À Hong Kong, Pékin ne peut pas enchaîner l’idée de liberté



Une loi légitime ?

La loi sur la sécurité nationale à Hong Kong a été soudainement mise à l’ordre du jour de la session parlementaire chinoise qui s’est ouverte le 22 mai à Pékin, avec deux mois de retard du fait de la crise du Covid-19. Son principe a été approuvé le 28 mai et ses termes doivent maintenant être précisés. Le texte punirait non seulement les “actes de sécession, de subversion, de terrorisme ou d’intelligence avec des forces étrangères”, mais aussi les “activités mettant en danger grave la sécurité nationale”, selon le South China Morning Post. Il prévoirait de plus l’installation d’agents du gouvernement central chargés des questions de souveraineté dans la région administrative spéciale (RAS).

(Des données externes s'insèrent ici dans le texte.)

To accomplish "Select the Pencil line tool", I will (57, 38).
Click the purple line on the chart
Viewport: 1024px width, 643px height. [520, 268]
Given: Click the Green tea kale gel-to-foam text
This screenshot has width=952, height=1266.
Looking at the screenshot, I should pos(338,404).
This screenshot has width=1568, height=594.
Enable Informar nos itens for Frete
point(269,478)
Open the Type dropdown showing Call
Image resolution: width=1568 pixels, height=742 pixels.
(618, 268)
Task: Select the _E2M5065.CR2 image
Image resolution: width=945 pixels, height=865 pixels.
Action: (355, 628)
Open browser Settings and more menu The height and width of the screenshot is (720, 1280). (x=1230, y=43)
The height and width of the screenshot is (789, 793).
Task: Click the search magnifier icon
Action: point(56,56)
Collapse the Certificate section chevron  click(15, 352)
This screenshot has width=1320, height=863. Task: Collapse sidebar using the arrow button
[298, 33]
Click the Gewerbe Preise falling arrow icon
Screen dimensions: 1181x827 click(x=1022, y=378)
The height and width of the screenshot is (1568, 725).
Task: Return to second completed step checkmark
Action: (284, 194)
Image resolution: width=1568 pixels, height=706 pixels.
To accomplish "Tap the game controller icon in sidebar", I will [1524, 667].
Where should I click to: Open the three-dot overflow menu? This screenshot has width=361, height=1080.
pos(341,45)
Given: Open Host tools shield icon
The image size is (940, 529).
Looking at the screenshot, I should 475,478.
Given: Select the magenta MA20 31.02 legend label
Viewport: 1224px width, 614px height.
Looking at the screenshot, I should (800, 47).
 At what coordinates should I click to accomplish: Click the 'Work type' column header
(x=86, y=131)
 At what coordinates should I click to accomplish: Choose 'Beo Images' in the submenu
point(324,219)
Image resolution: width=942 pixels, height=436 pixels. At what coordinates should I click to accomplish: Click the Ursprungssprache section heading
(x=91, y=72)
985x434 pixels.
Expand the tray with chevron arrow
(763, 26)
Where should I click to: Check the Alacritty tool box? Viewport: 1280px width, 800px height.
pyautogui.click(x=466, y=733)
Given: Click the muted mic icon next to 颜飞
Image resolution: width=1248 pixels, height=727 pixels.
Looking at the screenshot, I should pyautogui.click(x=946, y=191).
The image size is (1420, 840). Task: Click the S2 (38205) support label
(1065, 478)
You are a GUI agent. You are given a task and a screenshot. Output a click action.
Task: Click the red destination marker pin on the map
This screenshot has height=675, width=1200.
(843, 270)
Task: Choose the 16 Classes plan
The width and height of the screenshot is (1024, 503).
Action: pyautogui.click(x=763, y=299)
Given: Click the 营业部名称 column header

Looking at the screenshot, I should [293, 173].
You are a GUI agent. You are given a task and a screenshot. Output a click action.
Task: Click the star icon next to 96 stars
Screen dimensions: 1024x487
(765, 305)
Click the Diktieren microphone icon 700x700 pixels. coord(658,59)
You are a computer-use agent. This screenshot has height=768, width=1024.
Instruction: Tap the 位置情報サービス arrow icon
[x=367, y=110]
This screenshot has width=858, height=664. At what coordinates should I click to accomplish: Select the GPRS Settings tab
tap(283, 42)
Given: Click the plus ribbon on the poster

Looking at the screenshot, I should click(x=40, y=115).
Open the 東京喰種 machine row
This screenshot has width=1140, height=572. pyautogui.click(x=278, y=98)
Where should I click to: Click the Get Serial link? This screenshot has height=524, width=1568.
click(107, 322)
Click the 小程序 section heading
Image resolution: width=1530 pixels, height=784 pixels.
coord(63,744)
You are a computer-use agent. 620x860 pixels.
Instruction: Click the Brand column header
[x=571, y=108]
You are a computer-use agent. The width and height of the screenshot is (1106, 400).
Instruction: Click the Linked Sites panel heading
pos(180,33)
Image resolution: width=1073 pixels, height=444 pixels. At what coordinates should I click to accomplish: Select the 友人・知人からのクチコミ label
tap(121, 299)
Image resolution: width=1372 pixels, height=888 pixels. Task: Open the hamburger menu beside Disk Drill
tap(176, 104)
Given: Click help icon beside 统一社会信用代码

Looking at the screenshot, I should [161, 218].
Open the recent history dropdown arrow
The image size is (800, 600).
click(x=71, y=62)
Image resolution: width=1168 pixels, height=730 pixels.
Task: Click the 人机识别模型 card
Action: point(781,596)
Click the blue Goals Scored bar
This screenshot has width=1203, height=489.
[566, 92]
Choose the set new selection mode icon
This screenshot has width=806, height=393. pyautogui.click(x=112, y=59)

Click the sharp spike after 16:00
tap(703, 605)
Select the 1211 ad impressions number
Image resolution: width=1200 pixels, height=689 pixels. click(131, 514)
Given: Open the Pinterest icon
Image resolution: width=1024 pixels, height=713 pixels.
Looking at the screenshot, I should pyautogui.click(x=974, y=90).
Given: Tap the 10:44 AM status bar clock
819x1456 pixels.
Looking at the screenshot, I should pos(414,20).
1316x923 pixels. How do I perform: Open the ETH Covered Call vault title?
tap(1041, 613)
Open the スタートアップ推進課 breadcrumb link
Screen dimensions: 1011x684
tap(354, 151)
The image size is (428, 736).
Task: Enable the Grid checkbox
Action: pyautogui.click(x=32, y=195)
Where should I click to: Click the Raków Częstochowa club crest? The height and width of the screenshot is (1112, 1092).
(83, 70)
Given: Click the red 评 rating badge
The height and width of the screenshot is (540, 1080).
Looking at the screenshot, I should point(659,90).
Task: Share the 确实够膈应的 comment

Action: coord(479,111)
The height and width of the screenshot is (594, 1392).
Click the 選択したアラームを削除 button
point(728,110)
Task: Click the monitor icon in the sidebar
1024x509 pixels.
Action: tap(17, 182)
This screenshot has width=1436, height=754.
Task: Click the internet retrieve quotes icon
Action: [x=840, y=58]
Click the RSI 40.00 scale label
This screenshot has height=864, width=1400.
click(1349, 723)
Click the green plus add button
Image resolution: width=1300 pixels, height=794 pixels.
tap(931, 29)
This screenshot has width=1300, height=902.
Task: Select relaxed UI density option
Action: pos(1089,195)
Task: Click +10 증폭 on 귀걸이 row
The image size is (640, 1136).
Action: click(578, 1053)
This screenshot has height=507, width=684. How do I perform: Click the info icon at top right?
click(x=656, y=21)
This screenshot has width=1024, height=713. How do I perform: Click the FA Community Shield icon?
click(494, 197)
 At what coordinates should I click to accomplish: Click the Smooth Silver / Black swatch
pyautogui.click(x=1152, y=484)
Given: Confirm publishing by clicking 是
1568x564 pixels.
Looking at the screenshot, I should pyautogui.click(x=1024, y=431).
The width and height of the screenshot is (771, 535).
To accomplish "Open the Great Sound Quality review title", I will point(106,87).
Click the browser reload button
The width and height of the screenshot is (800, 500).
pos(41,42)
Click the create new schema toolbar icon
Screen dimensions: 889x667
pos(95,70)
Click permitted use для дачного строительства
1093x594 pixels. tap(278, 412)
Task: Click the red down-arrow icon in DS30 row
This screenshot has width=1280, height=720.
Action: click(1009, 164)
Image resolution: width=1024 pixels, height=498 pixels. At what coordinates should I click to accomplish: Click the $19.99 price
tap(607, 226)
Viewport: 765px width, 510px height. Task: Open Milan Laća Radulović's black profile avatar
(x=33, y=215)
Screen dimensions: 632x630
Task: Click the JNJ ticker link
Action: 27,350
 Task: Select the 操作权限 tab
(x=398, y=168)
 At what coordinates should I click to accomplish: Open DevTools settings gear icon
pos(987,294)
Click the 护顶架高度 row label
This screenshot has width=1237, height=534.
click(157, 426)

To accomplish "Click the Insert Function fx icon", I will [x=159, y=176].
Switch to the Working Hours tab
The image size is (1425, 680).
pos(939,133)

Dans le camp démocrate hongkongais, on estime que cette législation contourne l’appareil législatif local, qu’elle contrevient au principe “Un pays, deux systèmes”, qu’elle menace la liberté d’expression à Hong Kong et nuira au statut de centre financier international de la RAS. Le barreau de Hong Kong a abondé dans ce sens en estimant que cette loi comporte “des aspects inquiétants et problématiques”, touchant à des questions qui sont “dans le champ de l’autonomie” législative hongkongaise, rapporte le site Hong Kong Free Press.

Le 27 mai, le secrétaire d’État américain, Mike Pompeo, a jugé que Hong Kong avait perdu son autonomie vis-à-vis de la Chine continentale. En conséquence, Washington pourrait révoquer le traitement commercial de faveur réservé au territoire.